Conservatives and people of all higher incomes are mourning the loss of one of their own today: Grover Norquist. The founder of Americans for Tax Reform reportedly drowned himself in his bathtub, despondent over the outpouring of government aid to victims of Hurriane Katrina. Friends of the anti-tax activist say that he rallied briefly last week upon learning that President Bush was suspending the prevailing wage for Gulf coast redevelopment projects before succumbing to despair.
A childhood spent cowering in fear of 'the tax man'
By Howard Ogilvie, Swift Report obituary writer
WASHINGTON, DC--Conservatives and Americans of all higher incomes are morning the loss of one of their own today, Grover Norquist. The founder of Americans for Tax Reform reportedly drowned himself in his bathtub, despondent over the outpouring of government aid to victims of Hurriane Katrina. Friends of the anti-tax activist say that Mr. Norquist was devastated in the aftermath of the storm as the mainstream media consistently exaggerated the plight of those displaced by the hurricane, and all but ignored the most vulnerable Americans--those vicitmized by the Estate Tax.
'The rich suffer most'
"He just screamed at his TV that whole week after the storm hit," says one long-time friend of Mr.

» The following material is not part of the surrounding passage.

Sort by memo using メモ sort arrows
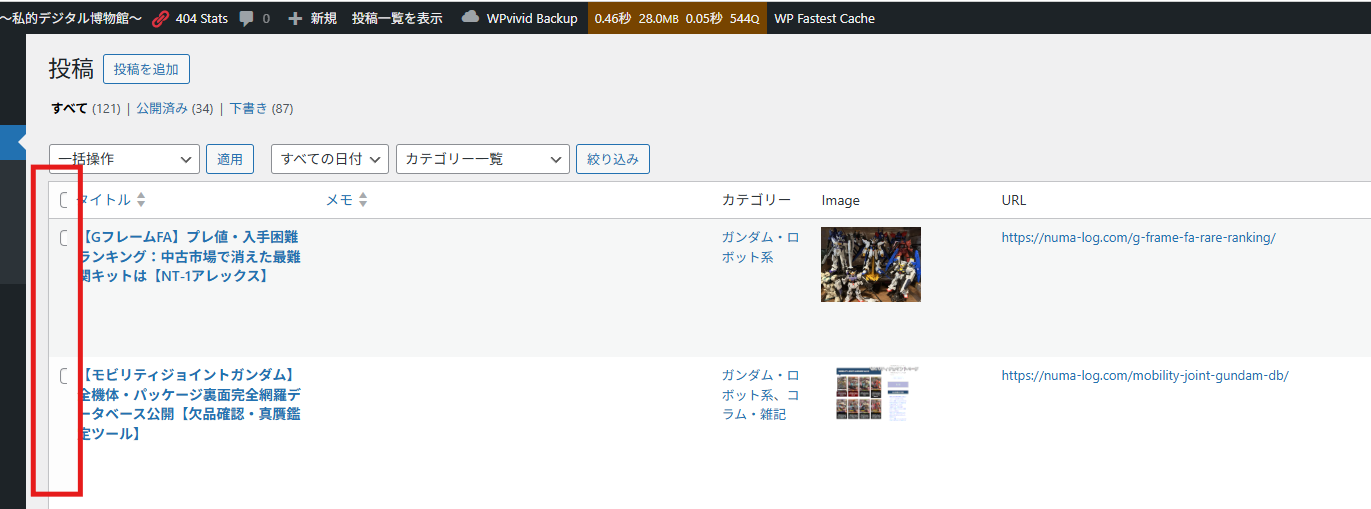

Norquist. "They'd keep showing shots of the Superdome and Grover would yell 'show the mansions! Show the real victims here!'" But shots of the real victims never came, and a week after Katrina first came ashore, Congressional leaders announced that they were putting off plans to permanently repeal the Estate Tax, meaning that the richest 1% of Americans would continue to suffer. "That really did it for him," says the friend. "He started wearing all black and listening to really angry heavy metal."
A brief rebound
Friends of the tax foe say that he rebounded briefly last week when President Bush announced that he was suspending the prevailing wage for rebuilding efforts in the Gulf region. But ultimately even that good news wasn't enough to resuscitate Mr. Norquist's flagging spirits. "The prospect of workers receiving low pay seemed to cheer him up," says a friend, "but they're still going to be receiving benefits and that really weighed on him at the end."
Young Grover's first words: 'tax' and 'cuts'
Mr. Norquist has been an anti-tax activist since his early days in Weston, MA, a suburb of Boston that has long ranked among the richest communities in the US. A family legend has that among the first words spoken by young Grover were 'tax' and 'cuts.' A source close to the family says that Mr. Norquist's fear of the taxman was such that he slept with the light on until he was 13, so afraid was he that his toys, books or favorite pajamas might be seized, the victims of an illegal 'taking.' "He figured that if he kept the light on through the night, he would at least be able to see the taxman when he came in," says the family friend.
A sunny personality
In recent years, Mr. Norquist relied on a sunny disposition and a charming personality to rally the nation around a positive platform. One standout idea: reducing the federal government to a size where it could be easily dragged into a bathroom "and drowned in a bathtub." "It's good that he's not here to see the government responding to the hurricane by extending unemployment benefits and financial assistance," says a former friend. "His heart would have broken."